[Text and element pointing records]
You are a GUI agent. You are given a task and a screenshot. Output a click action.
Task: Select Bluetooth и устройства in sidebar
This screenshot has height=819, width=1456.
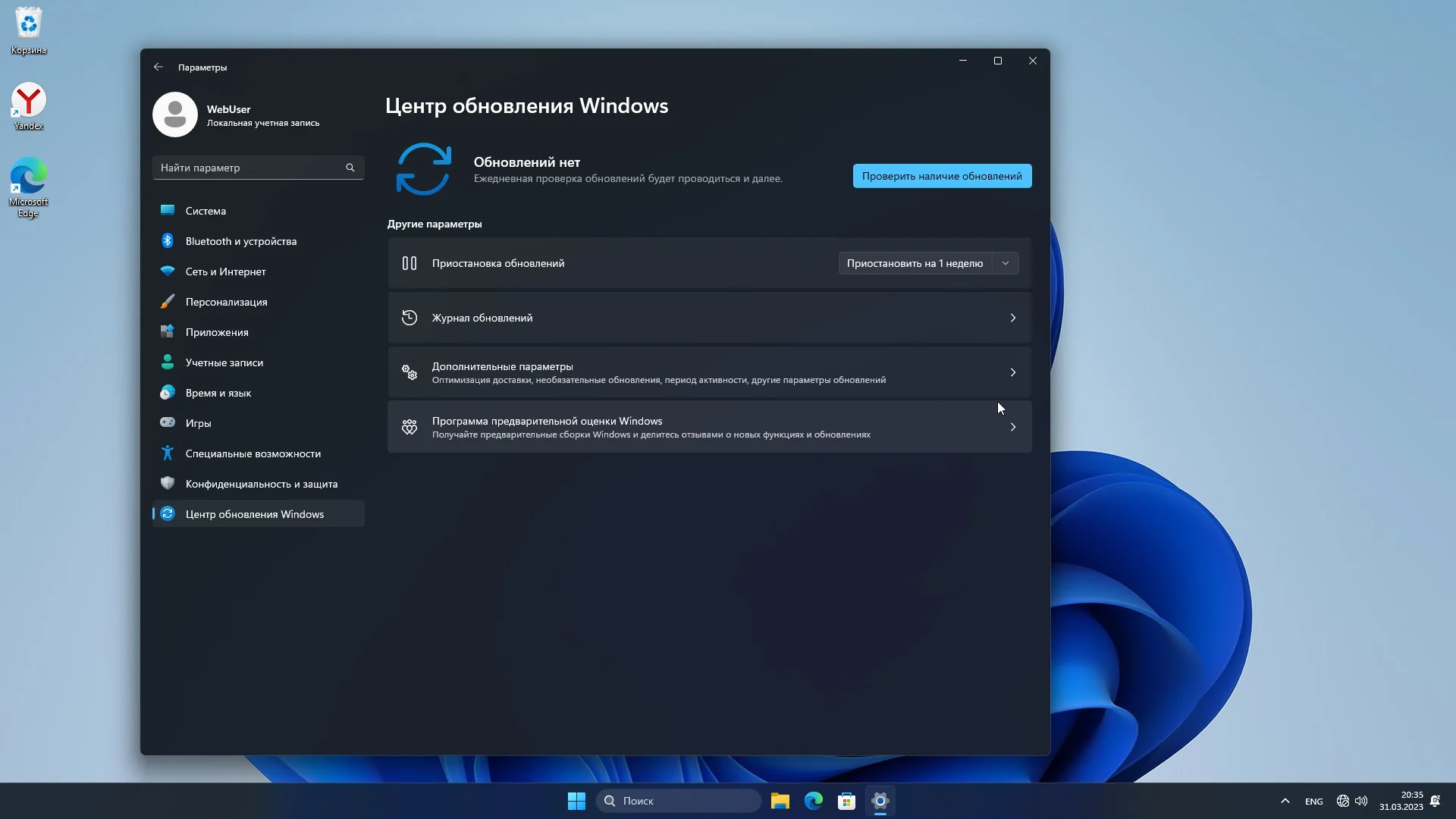241,241
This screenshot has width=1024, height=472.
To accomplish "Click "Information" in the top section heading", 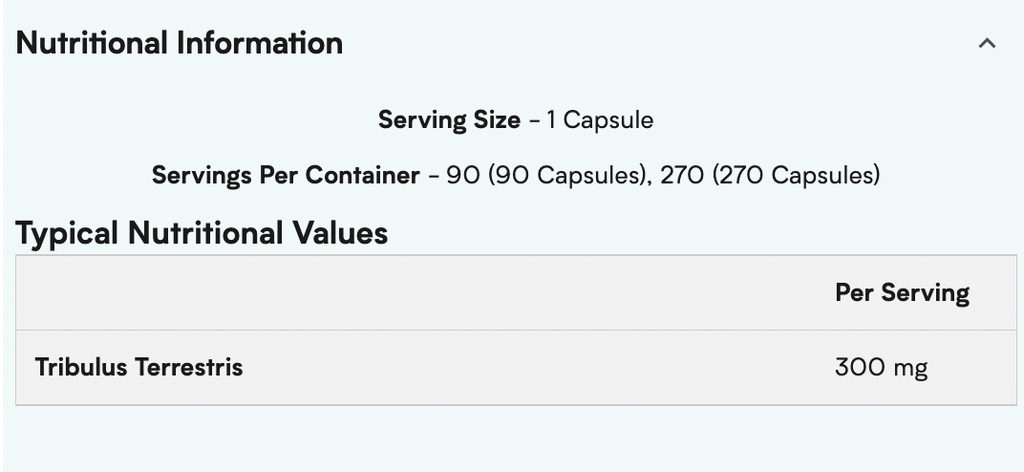I will click(260, 43).
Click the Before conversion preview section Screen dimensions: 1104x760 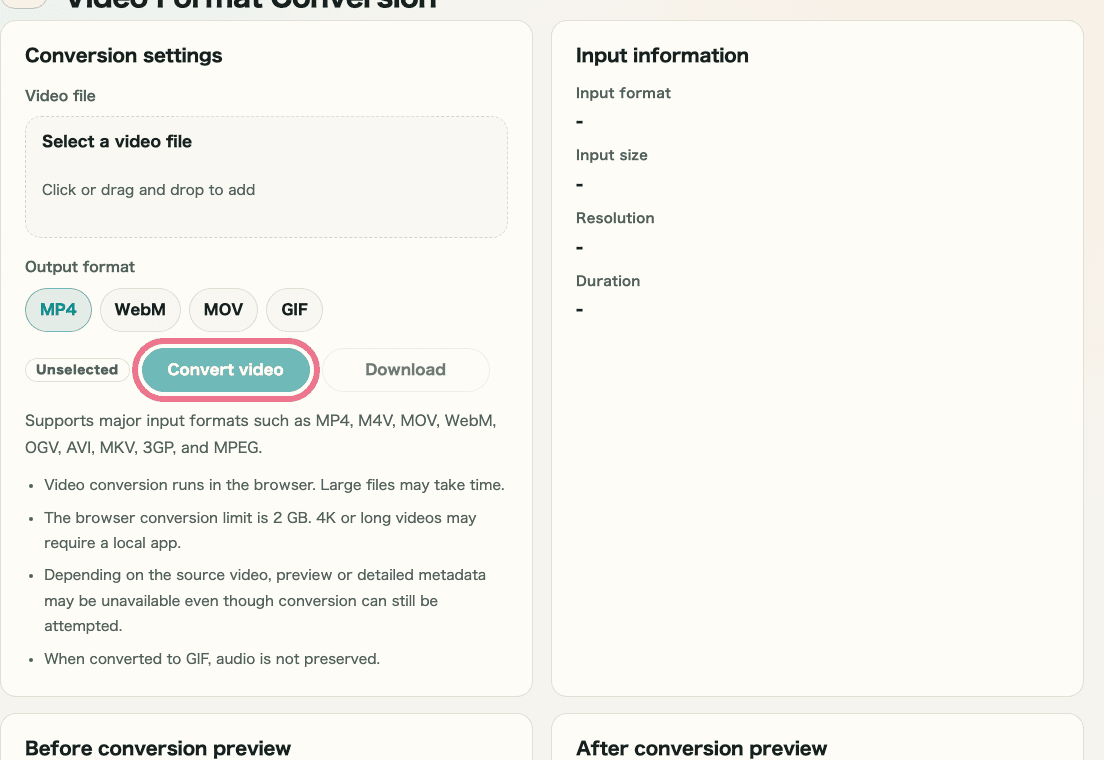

→ **Set problem**: Report every line of the records above that contains the string "width", matching case exactly.

→ **Task result**:
This screenshot has height=819, width=1456.
This screenshot has width=1024, height=472.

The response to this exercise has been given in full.